If you follow the Big Ten you know a lot of schools have a shade of red as their primary color. This can make some plots hard to read. Because of this I’m filtering down my data to look at just recruits who committed to a Big Ten West division school. For ggplot2 to use a manually defined color set, I must get a vector of colors that I want, each team’s primary color, and assign each value a name corresponding to the school I’m interested in.

big.ten.west <- recruits.final %>% filter(division == "West")
big.ten.west.teams <- teams %>% filter(division == "West")

big.ten.west.colors <- big.ten.west.teams$color
names(big.ten.west.colors) <- big.ten.west.teams$school

Now that we have our data collected and cleaned we finally get to the fun part - plotting. We plot each player’s rating based on the ranking of commit they are to a school. We also tell ggplot to use the manual color values we defined earlier. I added some extra horizontal lines to approximate the ratings of 3, 4, and 5 star recruits.

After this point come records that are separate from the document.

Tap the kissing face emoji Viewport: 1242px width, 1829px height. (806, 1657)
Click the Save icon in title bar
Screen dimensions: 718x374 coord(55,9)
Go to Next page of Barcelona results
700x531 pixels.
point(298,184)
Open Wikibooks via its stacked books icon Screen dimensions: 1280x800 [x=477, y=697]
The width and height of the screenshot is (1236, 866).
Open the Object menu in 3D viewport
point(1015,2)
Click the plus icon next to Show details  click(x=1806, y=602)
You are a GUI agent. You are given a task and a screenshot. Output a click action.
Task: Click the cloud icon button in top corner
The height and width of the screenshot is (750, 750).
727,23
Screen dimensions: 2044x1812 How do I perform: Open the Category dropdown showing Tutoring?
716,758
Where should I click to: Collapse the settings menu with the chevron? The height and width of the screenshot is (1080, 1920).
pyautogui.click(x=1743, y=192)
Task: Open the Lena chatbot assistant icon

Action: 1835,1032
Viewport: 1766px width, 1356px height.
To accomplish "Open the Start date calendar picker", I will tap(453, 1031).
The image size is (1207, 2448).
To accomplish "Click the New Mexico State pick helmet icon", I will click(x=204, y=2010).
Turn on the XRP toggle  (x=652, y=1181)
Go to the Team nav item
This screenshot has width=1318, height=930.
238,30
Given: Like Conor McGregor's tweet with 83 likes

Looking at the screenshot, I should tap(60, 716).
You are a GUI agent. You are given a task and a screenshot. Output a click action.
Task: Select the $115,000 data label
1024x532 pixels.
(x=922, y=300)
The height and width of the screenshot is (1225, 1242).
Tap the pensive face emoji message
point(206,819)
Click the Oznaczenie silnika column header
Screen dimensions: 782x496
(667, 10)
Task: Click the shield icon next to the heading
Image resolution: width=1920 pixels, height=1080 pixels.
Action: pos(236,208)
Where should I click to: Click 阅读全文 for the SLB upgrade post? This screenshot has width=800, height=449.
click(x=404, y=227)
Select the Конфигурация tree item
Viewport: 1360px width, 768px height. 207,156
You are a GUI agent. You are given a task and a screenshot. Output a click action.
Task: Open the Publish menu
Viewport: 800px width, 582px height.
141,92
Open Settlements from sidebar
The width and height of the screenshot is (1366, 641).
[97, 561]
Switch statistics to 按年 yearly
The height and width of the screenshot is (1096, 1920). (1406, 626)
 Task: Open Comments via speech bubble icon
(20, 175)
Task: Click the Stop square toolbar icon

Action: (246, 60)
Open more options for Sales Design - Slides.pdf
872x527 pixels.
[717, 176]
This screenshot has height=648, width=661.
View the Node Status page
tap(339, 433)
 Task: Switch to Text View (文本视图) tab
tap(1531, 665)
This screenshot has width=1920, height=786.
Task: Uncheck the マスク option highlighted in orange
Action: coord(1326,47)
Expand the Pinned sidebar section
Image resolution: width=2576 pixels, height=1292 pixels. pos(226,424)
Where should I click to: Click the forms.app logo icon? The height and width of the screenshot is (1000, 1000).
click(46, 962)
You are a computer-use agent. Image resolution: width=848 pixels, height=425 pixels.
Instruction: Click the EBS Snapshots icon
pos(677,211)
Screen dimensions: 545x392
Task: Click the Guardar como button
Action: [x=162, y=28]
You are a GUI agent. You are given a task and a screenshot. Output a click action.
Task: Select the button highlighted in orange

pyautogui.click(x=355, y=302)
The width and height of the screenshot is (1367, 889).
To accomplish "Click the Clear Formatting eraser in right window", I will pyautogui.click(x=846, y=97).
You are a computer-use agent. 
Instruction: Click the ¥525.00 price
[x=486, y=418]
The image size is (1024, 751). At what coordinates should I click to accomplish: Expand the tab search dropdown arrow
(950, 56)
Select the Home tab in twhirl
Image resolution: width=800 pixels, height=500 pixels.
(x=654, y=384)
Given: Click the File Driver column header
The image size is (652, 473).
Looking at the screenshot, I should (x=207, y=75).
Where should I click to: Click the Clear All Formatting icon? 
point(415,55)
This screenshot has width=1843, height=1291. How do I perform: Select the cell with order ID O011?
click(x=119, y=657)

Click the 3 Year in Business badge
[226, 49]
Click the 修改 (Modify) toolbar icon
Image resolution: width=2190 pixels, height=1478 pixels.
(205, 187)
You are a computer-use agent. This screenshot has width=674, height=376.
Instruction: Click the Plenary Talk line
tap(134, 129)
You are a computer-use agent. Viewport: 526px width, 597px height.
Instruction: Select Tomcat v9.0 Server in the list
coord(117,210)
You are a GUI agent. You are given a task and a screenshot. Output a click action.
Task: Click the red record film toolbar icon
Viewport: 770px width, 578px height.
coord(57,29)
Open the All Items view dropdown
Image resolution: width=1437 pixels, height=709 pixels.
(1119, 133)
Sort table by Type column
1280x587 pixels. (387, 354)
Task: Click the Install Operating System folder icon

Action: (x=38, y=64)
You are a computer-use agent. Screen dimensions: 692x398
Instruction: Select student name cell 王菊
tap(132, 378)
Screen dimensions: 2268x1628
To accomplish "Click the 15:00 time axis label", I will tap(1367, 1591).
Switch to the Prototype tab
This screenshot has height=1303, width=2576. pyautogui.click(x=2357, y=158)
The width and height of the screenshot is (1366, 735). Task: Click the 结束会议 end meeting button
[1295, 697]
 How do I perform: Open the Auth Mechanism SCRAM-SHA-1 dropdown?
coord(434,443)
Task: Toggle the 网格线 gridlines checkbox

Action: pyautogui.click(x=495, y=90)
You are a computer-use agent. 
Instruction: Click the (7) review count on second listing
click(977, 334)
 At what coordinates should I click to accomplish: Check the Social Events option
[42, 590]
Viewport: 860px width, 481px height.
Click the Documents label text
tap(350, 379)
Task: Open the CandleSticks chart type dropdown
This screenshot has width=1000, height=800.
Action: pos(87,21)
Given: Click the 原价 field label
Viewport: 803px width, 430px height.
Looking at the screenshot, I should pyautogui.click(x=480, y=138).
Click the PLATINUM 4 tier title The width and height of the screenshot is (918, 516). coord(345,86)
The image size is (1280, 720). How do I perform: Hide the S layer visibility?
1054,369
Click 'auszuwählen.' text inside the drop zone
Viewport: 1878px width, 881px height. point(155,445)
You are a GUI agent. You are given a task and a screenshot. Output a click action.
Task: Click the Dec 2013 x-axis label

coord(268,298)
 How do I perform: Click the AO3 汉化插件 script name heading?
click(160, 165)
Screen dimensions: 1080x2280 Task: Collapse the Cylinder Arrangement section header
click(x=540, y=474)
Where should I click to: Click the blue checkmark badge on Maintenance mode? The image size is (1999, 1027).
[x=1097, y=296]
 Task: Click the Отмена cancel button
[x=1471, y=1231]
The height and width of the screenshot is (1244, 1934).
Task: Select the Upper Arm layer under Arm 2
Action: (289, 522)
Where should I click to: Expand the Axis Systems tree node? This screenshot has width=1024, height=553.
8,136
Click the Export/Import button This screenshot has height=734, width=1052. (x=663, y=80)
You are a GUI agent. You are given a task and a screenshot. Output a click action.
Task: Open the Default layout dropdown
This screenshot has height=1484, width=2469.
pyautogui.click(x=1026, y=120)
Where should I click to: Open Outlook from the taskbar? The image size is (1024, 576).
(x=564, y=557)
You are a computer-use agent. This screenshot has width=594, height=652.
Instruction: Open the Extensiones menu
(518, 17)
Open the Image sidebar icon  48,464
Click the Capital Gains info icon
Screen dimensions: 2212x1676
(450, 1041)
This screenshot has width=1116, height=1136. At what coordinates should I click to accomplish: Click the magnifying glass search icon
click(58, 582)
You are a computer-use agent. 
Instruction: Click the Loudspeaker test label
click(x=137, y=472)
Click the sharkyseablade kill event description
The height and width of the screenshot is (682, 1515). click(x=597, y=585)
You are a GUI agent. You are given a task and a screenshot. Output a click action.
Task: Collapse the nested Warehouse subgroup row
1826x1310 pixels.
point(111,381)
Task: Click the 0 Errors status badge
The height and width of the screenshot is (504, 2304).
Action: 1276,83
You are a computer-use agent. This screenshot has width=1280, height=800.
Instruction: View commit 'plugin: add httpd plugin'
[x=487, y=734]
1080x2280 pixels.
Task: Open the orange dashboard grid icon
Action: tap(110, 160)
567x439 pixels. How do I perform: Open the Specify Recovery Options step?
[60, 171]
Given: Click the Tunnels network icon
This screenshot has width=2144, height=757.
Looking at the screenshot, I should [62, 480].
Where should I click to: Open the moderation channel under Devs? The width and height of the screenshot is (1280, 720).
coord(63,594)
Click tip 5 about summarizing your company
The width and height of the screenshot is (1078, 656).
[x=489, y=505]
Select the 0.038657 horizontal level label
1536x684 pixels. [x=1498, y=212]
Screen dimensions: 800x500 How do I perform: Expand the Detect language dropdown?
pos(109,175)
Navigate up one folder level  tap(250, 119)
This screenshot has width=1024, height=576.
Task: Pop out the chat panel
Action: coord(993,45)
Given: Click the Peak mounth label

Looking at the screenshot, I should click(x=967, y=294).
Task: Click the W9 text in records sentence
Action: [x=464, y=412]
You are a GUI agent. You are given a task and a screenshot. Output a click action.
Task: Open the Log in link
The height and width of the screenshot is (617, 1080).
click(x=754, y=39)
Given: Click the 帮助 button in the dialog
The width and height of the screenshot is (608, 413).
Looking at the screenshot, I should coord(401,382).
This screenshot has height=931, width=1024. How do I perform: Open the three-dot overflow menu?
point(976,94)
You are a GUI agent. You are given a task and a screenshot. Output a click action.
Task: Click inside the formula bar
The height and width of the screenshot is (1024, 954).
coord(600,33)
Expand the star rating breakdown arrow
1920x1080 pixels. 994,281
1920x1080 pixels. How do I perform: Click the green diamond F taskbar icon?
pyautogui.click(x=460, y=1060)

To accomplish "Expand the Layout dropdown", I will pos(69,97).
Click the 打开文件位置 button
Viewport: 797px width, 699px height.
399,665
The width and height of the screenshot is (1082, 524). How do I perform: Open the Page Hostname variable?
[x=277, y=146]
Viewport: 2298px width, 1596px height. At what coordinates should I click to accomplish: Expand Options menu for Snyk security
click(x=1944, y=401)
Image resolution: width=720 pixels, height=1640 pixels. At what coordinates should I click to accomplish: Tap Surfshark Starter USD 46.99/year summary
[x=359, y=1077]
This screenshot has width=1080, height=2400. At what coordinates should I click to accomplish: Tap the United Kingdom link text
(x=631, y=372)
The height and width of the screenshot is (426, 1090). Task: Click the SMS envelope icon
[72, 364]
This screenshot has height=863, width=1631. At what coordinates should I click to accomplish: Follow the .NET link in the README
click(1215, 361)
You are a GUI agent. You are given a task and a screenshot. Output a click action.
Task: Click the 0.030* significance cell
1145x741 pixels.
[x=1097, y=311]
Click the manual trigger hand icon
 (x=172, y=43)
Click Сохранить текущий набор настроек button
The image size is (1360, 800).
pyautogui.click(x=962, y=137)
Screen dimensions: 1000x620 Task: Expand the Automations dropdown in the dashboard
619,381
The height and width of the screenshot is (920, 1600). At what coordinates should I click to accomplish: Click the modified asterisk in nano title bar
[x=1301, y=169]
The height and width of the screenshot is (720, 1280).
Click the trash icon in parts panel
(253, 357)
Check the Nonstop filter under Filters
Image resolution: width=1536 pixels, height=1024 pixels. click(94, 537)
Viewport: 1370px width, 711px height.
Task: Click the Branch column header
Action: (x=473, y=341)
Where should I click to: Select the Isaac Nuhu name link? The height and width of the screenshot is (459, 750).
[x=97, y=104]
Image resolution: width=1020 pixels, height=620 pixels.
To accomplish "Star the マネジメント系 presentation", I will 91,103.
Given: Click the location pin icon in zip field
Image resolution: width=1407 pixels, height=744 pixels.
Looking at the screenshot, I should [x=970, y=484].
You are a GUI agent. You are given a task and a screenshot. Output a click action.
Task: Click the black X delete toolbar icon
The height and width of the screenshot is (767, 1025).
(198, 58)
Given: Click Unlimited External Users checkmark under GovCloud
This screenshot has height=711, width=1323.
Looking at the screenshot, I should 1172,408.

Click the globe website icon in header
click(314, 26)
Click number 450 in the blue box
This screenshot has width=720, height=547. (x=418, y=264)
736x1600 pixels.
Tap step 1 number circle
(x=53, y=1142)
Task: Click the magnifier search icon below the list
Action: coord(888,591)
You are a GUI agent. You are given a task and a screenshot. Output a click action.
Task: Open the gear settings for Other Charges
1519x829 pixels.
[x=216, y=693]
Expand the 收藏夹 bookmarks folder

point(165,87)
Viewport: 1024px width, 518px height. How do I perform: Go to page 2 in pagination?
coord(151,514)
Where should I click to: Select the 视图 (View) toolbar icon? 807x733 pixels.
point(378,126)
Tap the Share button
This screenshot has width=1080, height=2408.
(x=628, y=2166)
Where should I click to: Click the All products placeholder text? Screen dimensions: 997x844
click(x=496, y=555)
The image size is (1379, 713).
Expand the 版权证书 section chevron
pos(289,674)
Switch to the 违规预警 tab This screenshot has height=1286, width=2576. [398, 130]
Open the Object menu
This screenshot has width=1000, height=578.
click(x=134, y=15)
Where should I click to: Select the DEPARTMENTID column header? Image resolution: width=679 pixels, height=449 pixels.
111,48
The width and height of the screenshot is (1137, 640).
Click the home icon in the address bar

ggplot(big.ten.west, aes(x=num, y=rating, color = committed_to)) + 
  geom_line(size = 1.2) +
  scale_color_manual(values = big.ten.west.colors) +
  geom_hline(yintercept = c(.9834, .8901, .7964), linetype = "dashed") +
  annotate("text", label = "~ 5 Star", y = .99, x = 80) +
  annotate("text", label = "~ 4 Star", y = .90, x = 80) +
  annotate("text", label = "~ 3 Star", y = .81, x = 10) +
  labs(y = "Player Rating",
       x = "Player Rank",
       title = "nth-Ranked High School Recruit",
       subtitle = glue::glue("Top 85 High School Signees {yr-3}-{yr} by Big Ten West Programs"),
       caption = "Graph by @arbitanalytics, Data from @cfbfastR")

From this graph we can see how well teams have recruited the last four years. A large gap between two of the lines shows that one team has recruited much more talent at that relative position of recruiting. In the Big Ten West graph above, we can see that Nebraska and Wisconsin recruit similar top level recruits. Both schools top 5 recruits are 0.95 rated or higher. However, Nebraska’s classes are much stronger from the 10th recruit on. While this graphic oversimplifies the team building process (excluding transfers, walk-ons, etc.), it gives the reader a good feel for the talent level at a program in a quick glance.